[To be done] Please format the records as a Markdown table with two columns, Row and Line, giving each non-blank line its row number. Leave the pictures out.
# # #
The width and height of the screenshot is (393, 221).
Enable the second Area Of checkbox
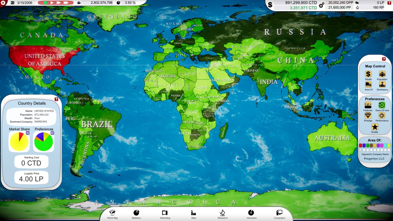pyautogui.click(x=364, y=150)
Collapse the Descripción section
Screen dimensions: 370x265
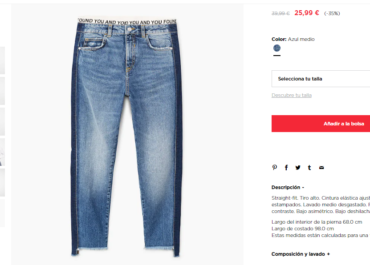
# # #
[Answer for this exercise]
| Row | Line |
|---|---|
| 1 | The width and height of the screenshot is (393, 221). |
| 2 | Enable the second Area Of checkbox |
| 3 | pyautogui.click(x=364, y=150) |
| 4 | Collapse the Descripción section |
| 5 | Screen dimensions: 370x265 |